Верный показатель того, что Гордон в какой-то мере усвоил буржуазный взгляд на мир, — его готовность в любой ситуации устраниться, умыть руки, даже если родные люди, жена и брат, ждут от него помощи и поддержки. Естественному порыву Бонни, как постепенно открывается читателю, Гордон инстинктивно противопоставляет удобную позицию невмешательства: «Жизнь его, пусть сам и живет» или «Мне уже оскомину набило заниматься им». О том же эгоизме свидетельствует и его умение подыскивать оправдания самому себе и своим поступкам: «Почему я должен испытывать чувство вины, что не взваливаю на себя бремя, нести которое не приспособлен и не обучен?» И зацикленность Гордона на «сексе», легкость, с какой он в мыслях и на деле способен вступить в случайную и в общем-то совсем не обязательную для него интимную связь, хотя сопряжена впрямую с «духом времени», культом вседозволенности, прежде всего симптом все того же душевного недуга, как и намечающаяся привычка глушить спиртным тонкий голосок совести, искать в возлияниях выход из социальных и психологических «стрессов».
Конечно, размагниченность Гордона, склонность к эпатажу консерваторов — традиционалистов, «смелость» его суждений на вечерних курсах для начинающих писателей, которые он ведет, или экспериментов в школе, где он рекомендует старшеклассникам для факультативного чтения роман, который нетрудно счесть откровенно непристойным, — все это отчасти и форма самоутверждения втайне не до конца уверенного в себе и в своем социальном положении человека; и упорное стремление оградить свой «микромир», любовно и с удобствами возведенный домашний очаг, от любых посягательств и просто вторжений извне — тоже форма самоутверждения, в чем абсолютно завершенный рисунок характера героя, данного в самораскрытии, не оставляет и малейших сомнений.

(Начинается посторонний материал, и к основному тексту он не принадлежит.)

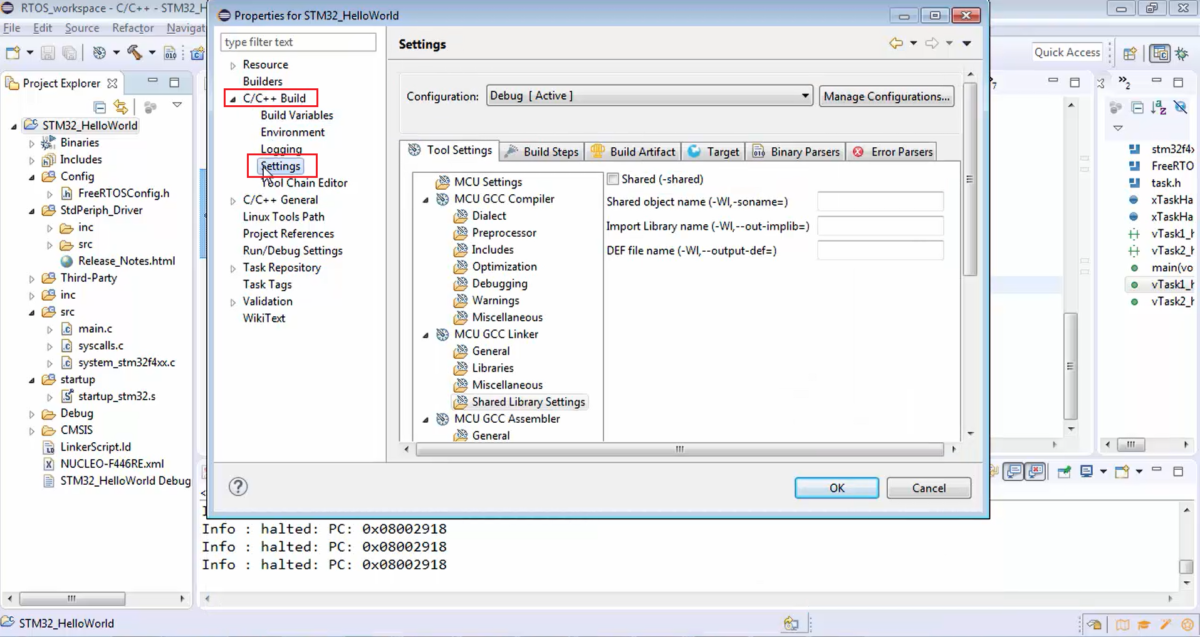1200x637 pixels.
Task: Click the Manage Configurations button
Action: pos(886,96)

Тем не менее, как справедливо замечает один из персонажей романа, «мы сами лепим себе судьбу», а о том, какими могут быть судьбы, «слепленные» на эгоизме и отчужденности, свидетельствует довольно жутковатый эпизод романа — трагедия Нортонов, соседей Гордона. Гордону, понятно, и в самом кошмарном сне не привидится, чтобы подобное когда-либо выпало ему и его жене Эйлине, однако мастерство Барстоу — художника в том и заключается, что скрытые от рассказчика причины, из-за которых его благополучная семейная жизнь дает трещину, становятся ясными для читателя. Через исповедальное его повествование читатель доходит до сути дела, тогда как Гордон, занятый самокопанием и сетованиями на судьбу, просто не желает видеть, что давно привык взирать на жену как на наложницу.
«Рассказ о брате» — это по существу истории двойной трагедии. Два брата, два молодых человека по всем внешним данным преуспели, вышли в люди, но жизненные судьбы этих отнюдь не пасынков «государства всеобщего благосостояния» укладываются в давний грустный афоризм С. Е. Леца: «Ну, и пробил ты головой стену — что будешь делать в соседней камере?»
Размышляя о суровых условиях труда и быта соотечественников — северян в предвоенные десятилетия и в более отдаленную пору — самом начале XX века, Барстоу отмечает, что жизнь полегчала, и оговаривается: «Но характерные черты самих людей, сложившиеся в то значительно более трудное время, остаются: и упорство, и прямота, и честность, и душевная теплота за ироническим холодком, и, главным образом, жизненная сила».